What this task involves: Hand back, word for word, the lines from the one containing "Where should I" to the end of the records, both included, and leave out pictures.

Provided data:
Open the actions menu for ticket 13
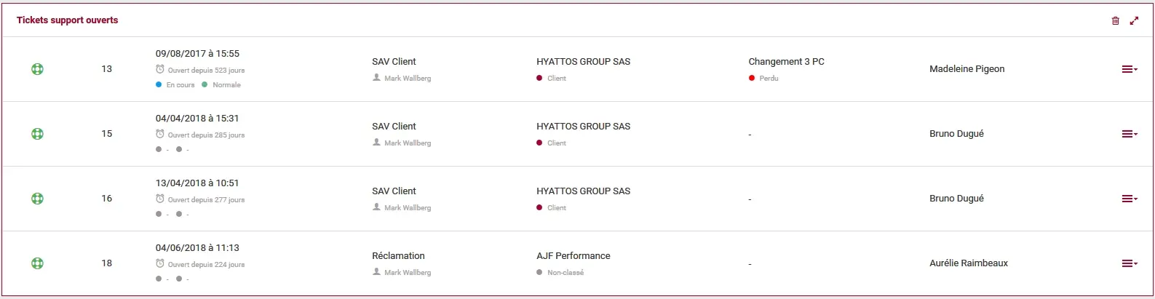This screenshot has width=1155, height=299. coord(1130,69)
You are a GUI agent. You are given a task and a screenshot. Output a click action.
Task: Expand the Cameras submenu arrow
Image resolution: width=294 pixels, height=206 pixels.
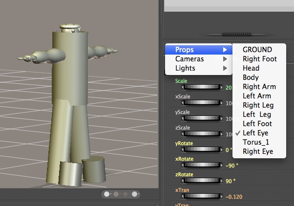225,59
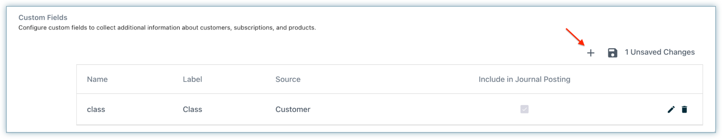Select the capitalized "Class" label cell
The height and width of the screenshot is (139, 722).
[192, 110]
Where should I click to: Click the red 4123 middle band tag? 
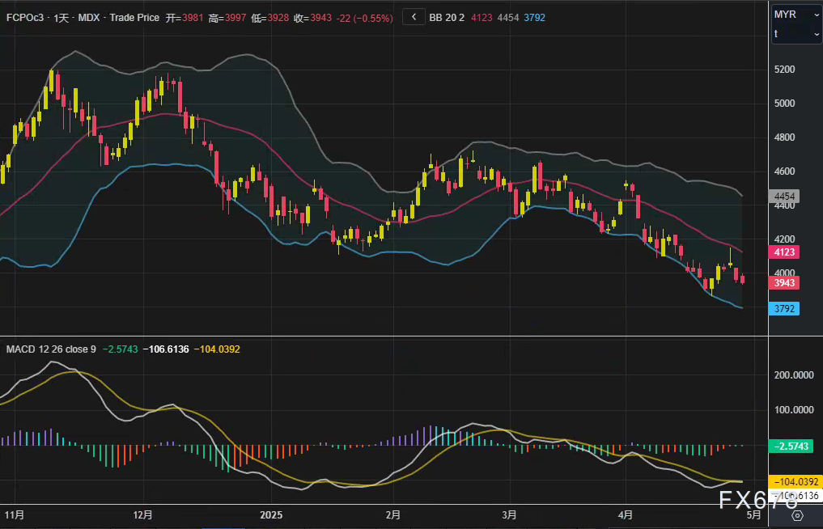pyautogui.click(x=786, y=252)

Solution to this task:
Where should I click to: Click the red 4123 middle band tag? 
pyautogui.click(x=786, y=252)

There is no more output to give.